◆ Work instruction ◆
What you return should be the complete data below, word for word, with no pictures in it.

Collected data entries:
_____

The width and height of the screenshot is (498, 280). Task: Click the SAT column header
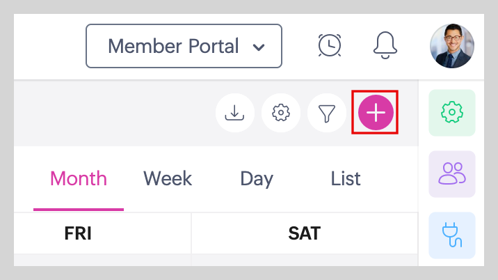(x=304, y=233)
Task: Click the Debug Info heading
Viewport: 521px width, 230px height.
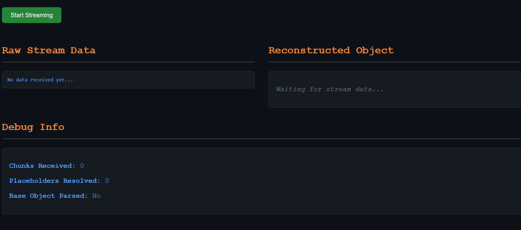Action: (x=33, y=127)
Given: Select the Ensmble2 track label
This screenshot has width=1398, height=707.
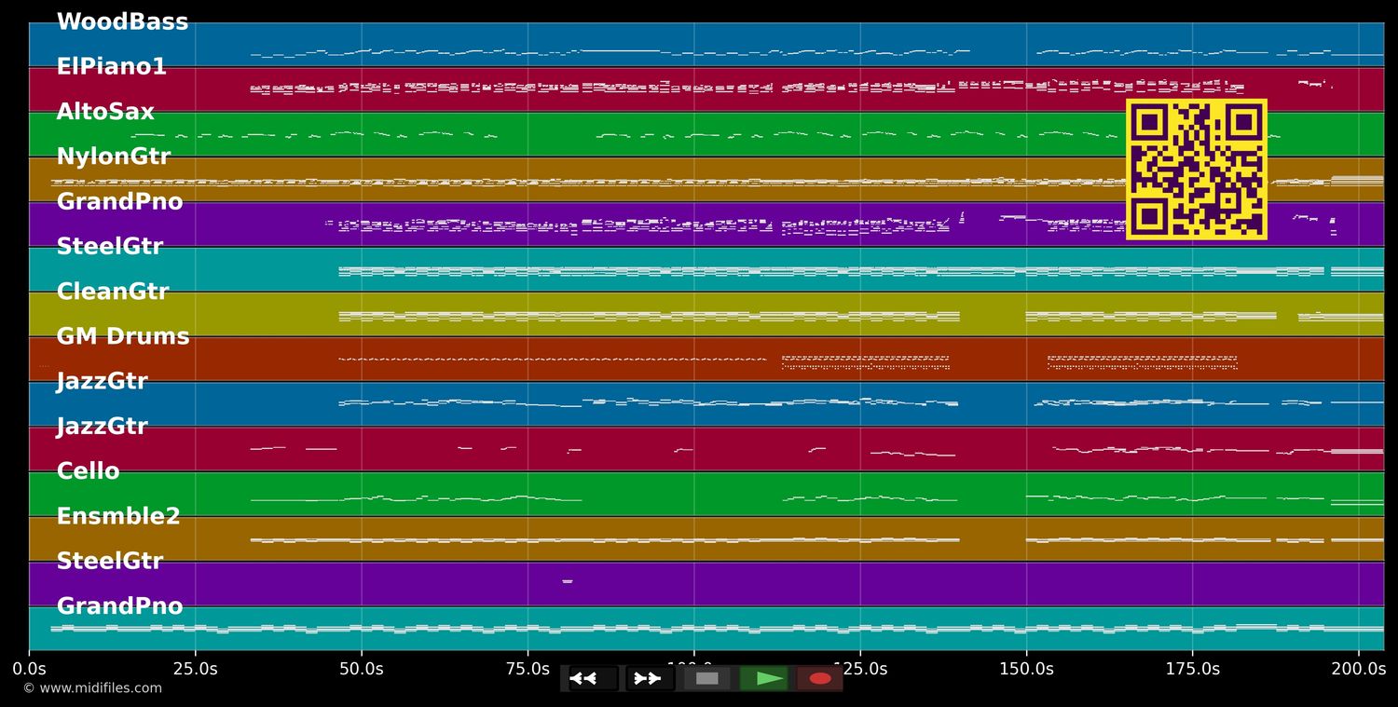Looking at the screenshot, I should pos(118,516).
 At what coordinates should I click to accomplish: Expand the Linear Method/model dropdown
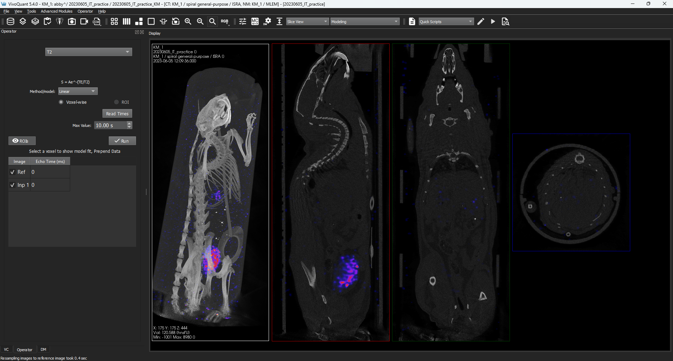[x=78, y=91]
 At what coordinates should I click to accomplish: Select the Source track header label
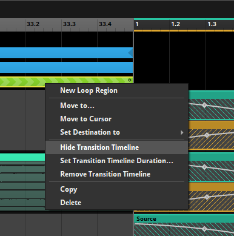[146, 219]
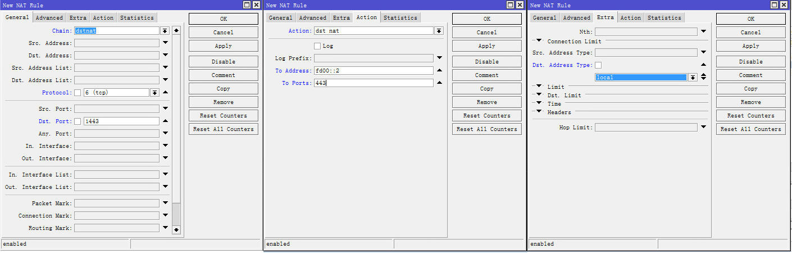This screenshot has height=253, width=792.
Task: Toggle the Dst. Address Type invert checkbox
Action: tap(598, 65)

_____

◆ Task output ◆
The width and height of the screenshot is (498, 280). Task: Click the SAT column header
(x=304, y=233)
Task: Click the Debug Info heading
Viewport: 521px width, 230px height.
Action: (x=33, y=127)
Given: Select the Ensmble2 track label
This screenshot has width=1398, height=707.
Looking at the screenshot, I should pos(118,516).
 At what coordinates should I click to accomplish: Expand the Linear Method/model dropdown
[x=78, y=91]
 At what coordinates should I click to accomplish: Select the Source track header label
[146, 219]
This screenshot has height=253, width=792.
Task: Toggle the Dst. Address Type invert checkbox
Action: tap(598, 65)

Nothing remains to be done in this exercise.